The next minister was the Rev. Laszlo Szabo. Cherepy recalls that Reverend Szabo was "by far the most famous of the Franklin Hungarian pastors, and was highly respected and honored in Hungary as both a servant of the church and its people and a great Hungarian poet." Reverend Szabo, notes Cherepy, wrote a poem, "A Magyar Templom," ("The Hungarian Church"), which summarized the importance of the church to the local community: "A Templom egy darab Magyar fold"—"This church is Hungarian soil."

But by the late 1960s, the Franklin Hungarian Church's congregation was literally dying off. The newer generation was less interested in services in their ancestral tongue, and migrated to other churches. The church was finally closed in 1972 and sold to a private homeowner who used the adjacent rectory as a private home. But the church itself has sat vacant since, becoming dilapidated.

According to Lou Cherepy, interest in preserving the old Hungarian Church was first sparked in 1998, when New Jersey Parks & Forestry officials were drawing up plans for a Wallkill Valley Heritage Trail (still a developing project). Though Parks & Forestry expressed interest in preserving the landmark, the property owner was not interested, and thus ended that effort.

More recent news that the one-time Edison Schoolhouse and Hungarian Church was now to be demolished reached members of the Franklin Historical Society, who launched a campaign to rescue the structure. They soon enlisted the leadership of local historian and author Bill Truran. An avid historian and preservationist with a can-do attitude, Truran (a professor at Stevens Institute of Technology in Hoboken) has published several excellent photographic histories of the area in recent years.

Truran and the Franklin Historical Society have secured several grants, including $1,000 from the Franklin-Ogdensburg Mineralogical Society (FOMS), $2,500 from Wal-Mart, and $10,000 from the Kirby Foundation. They are also working on loan applications with SussexBank and the United States Department of Agriculture. In addition, they are working toward leasing a parcel of land from the Borough of Franklin. As planned, the Edison School/Hungarian Church would be moved a short distance to the site of the (lamentably demolished) Franklin Neighborhood House. There it would become "The Heritage Center for Social and Cultural Study."

In its new role, the landmark would serve as a museum preserving the myriad cultures that played a role in the region's rich mining and industrial history. Truran is emphatic about the importance of Franklin and Ogdensburg's industrial heritage: "The confluence of over twenty nationalities to this world-class endeavor over a century ago contributed to winning two world wars, and is a facet of history that has significant impact on the America that we know today."

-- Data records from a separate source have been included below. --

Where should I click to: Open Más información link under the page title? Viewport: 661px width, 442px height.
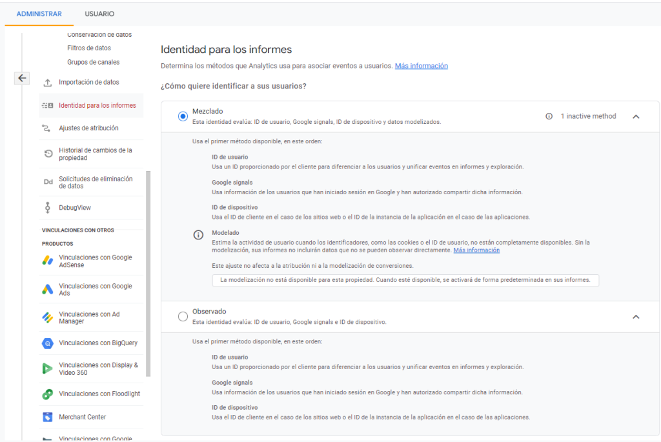coord(421,66)
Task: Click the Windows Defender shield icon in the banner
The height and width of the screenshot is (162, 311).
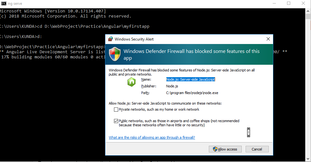Action: pyautogui.click(x=115, y=54)
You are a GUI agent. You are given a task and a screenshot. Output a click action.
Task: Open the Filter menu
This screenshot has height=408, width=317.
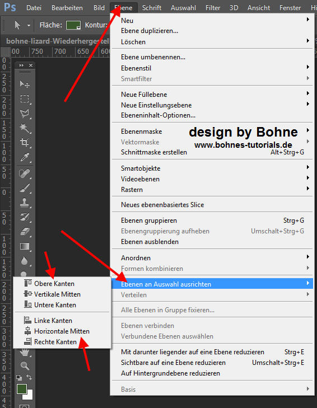213,8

The Heritage Center would also highlight the under-appreciated importance of Thomas Edison's role in Sussex County's history. "The connection to Thomas Edison," notes Truran, "who more than any other person made the modern world—is a link that, along with the immigrants' hardscrabble life, is a story worth telling the next generation: a tale of hard work, perseverance, and ultimate success with society-changing results."

Truran is optimistic that the Heritage Center is on track to become a reality. But it still needs funding and help. This is where you come in. To donate time or money to make this exciting and important project happen, contact Bill Truran at wtruran@stevens.edu, (973) 729-1471, or the Franklin Historical Society at 95 Main Street, P.O. Box 332, Franklin, NJ, 07416, (973) 209-1232.

Franklin's history has taken some serious hits in recent years, with the demolition first of the Neighborhood House, and more recently the old Franklin Hospital, both landmarks from the glory days of the mining era. With help and lots of hard work, the Edison School/Hungarian Church won't meet the same fate, but will survive to honor the region's rich history. Bill Truran sums it up: "By saving the structure and building the Heritage Center we can ensure a lasting presence for Franklin's rich past accomplishments."